● **Data extracts**:
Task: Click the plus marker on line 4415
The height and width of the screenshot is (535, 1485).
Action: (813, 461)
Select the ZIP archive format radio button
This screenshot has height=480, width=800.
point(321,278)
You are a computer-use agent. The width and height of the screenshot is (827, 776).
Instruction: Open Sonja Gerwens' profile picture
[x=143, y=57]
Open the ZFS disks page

...

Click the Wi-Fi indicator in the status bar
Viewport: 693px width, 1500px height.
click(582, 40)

● **Exercise objective**: Scan the listing above for the line that has "Task: Click the plus marker on line 4415", then copy exactly from that line through the line that has "Open the ZFS disks page".

● **Response to this exercise**:
Task: Click the plus marker on line 4415
The height and width of the screenshot is (535, 1485).
Action: (813, 461)
Select the ZIP archive format radio button
This screenshot has height=480, width=800.
point(321,278)
You are a computer-use agent. The width and height of the screenshot is (827, 776).
Instruction: Open Sonja Gerwens' profile picture
[x=143, y=57]
Open the ZFS disks page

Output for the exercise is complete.